Menurut Syaikh Wahbah az-Zuhaili (1932 M – 2015 M), Ini adalah pendefinisian dengan menyebut karekter khasnya (ta’rif bil khawash)[¹]. Sedangkan definisi wajib dengan dengan ta’rif hadd[²] adalah sebagai berikut:
ما يطلب فعله طلبا جازما
“Sesuatu yang dituntut untuk dikerjakan dengan tuntutan yang tegas”.
Di kalangan Syafi’iyah dan menurut mayoritas ulama “Wajib” dan “Fardhu”, begitu juga lafadz Lazim, Muhattam dan Maktubah mempunyai arti sama (sinonim). Dalam madzhab Syafi’i, makna “Wajib” dan “Fardhu” hanya berbeda dalam masalah haji saja.

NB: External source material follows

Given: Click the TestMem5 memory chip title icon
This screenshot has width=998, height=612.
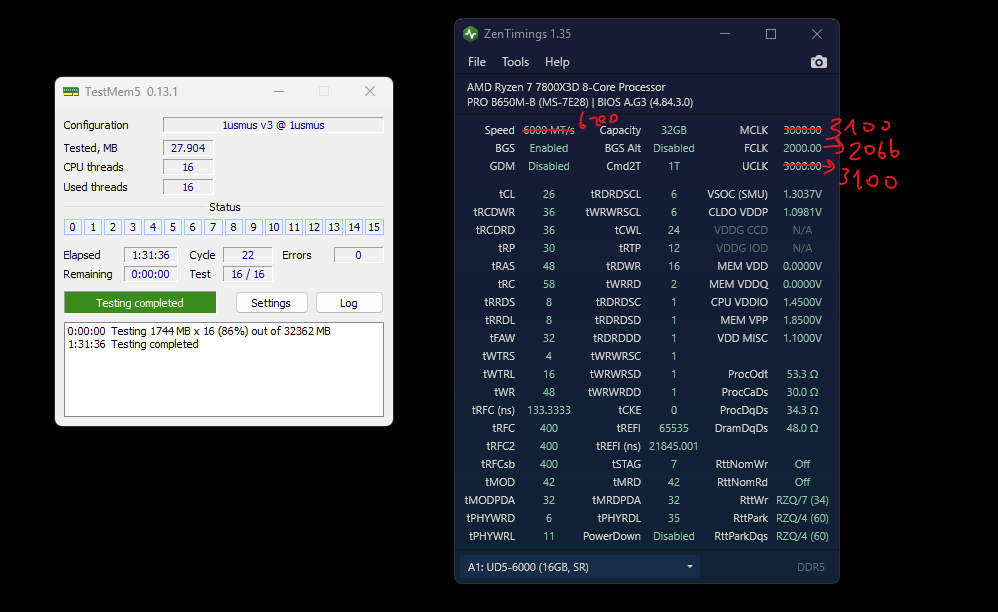Looking at the screenshot, I should (71, 92).
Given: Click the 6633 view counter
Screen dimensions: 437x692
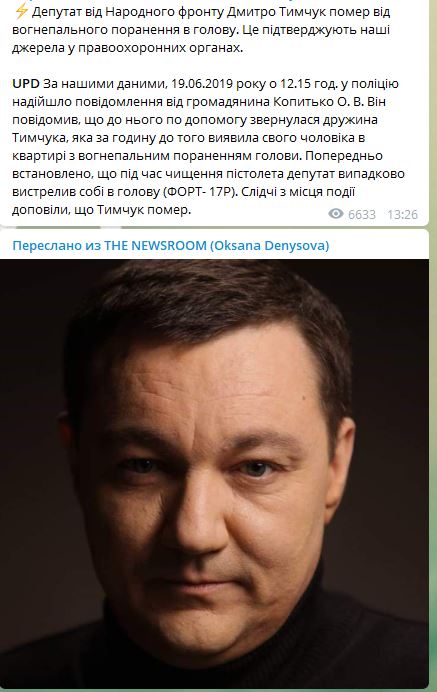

Selain haji, semuanya sama.
Dalam urusan haji, wajib adalah setiap amalan yang berkaitan dengan keabsahan haji, namun tidak berdampak pada kebatalan haji bila tidak dikerjakan. Misalnya, melempar jamrah dan ihram dari miqat. Kalau tidak melakukan ihram dari miqat hajinya tetap sah, tetapi wajib membayar dam.
Sementara fardhu berati setiap amalan yang berkaitan dengan sah atau tidaknya haji. Kalau dikerjakan hajinya sah, kalau tidak dikerjakan hajinya batal. Misalnya, wukuf di Arafah, tawaf ifadhah, dan lain-lain. Jemaah haji yang tidak wukuf di Arafah tidak sah hajinya dan wajib mengulanginya.

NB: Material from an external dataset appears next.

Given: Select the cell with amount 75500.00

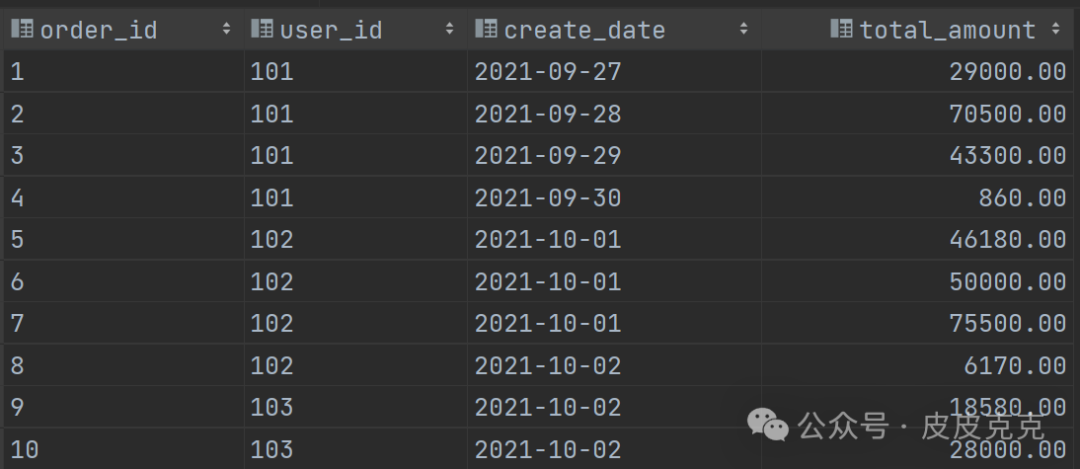Looking at the screenshot, I should [1007, 324].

Sedangkan menurut ulama Hanafiyyah, istilah “Wajib” dan Fardhu” memiliki arti yang berbeda. Mereka mendefiniskan kedua, masing-masing sebagai berikut:
Fardhu adalah:
ماثبت بدليل قطعي
“Perintah yang ditetapkan melalui dalil yang qath’i (keberadaan sumbernya pasti)”. Sebagaimana al-Qur’an dan hadist Mutawatir. Seperti keharusan membaca al-Qur’an dalam shalat, berdasarkan firman Allah:
فَاقْرَءُوا مَا تَيَسَّرَ مِنَ الْقُرْآنِ
“Maka bacalah apa yang mudah (bagimu) dari Al Quran..” (QS. Al Muzammil:20).

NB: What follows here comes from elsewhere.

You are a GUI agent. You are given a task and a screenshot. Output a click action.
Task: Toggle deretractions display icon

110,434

Dari ketentuan ini, Ulama Hanfiyyah berpandangan jika dalam sholat al-Qur’an tidak baca, maka ada konsekwensi dosa, sekaligus ketidak absahan sholat terbut.
Wajib adalah:
ماثبت بدليل ظني
“Perintah yang ditetapkan melalui dalil yang dhanni (keberadaan sumbernya sebatas prasangka, asumtif)”. Sebagaimana hadist Ahad dan qiyas yang madhun (qiyas yang taraf kebenarannya sebatas asumtif). Seperti keharusan membaca al-Fatihah dalam sholat, berdasarkan sebuah hadist Ahad:
لا صَلاة لِمَنْ لَمْ يَقْرَأْ بِفَاتِحَةِ الْكِتَابِ
“Tidak (sah) shalat bagi seseorang yang tidak membaca Fatihatul Kitab (Al-Fatihah).”
Dari ketentuan ini, jika dalam sholat surat al-Fatihah tidak dibaca, maka ada konsekwensi dosa, akan tetapi shalat tetap sah menurut mereka, kalangan Hanafiyyah.
Berdasarkan perbedaan di atas, kalangan Hanafiyyah menyatakan bahwa sholat witir, zakat fitrah dan kurban hukumnya wajib[³].
Waallahu A’lamu
Penulis: Abdul Adzim
[¹] Definisi mengunakan pedekatan eskternal untuk membedakan dengan lainnya dalam menjelaskan esensi. Ushul al-Fiqh al-Islami, Dar al-Fikr, 2001, juz 1 hlm. 46
[²] Tentang ta’rif hadd dan ta’rif rasm bisa dilihat dalam pembahasan mantiq.
[³] Lathaifu al-Isyarat, hlm. 1. At-Tamhid fi Takhrij al-Furu’ ala al-Ushul, hlm. 58. Al-Bahru al-Muhith fi Ushul al-Fiqhi, juz 1, hlm. 144-145.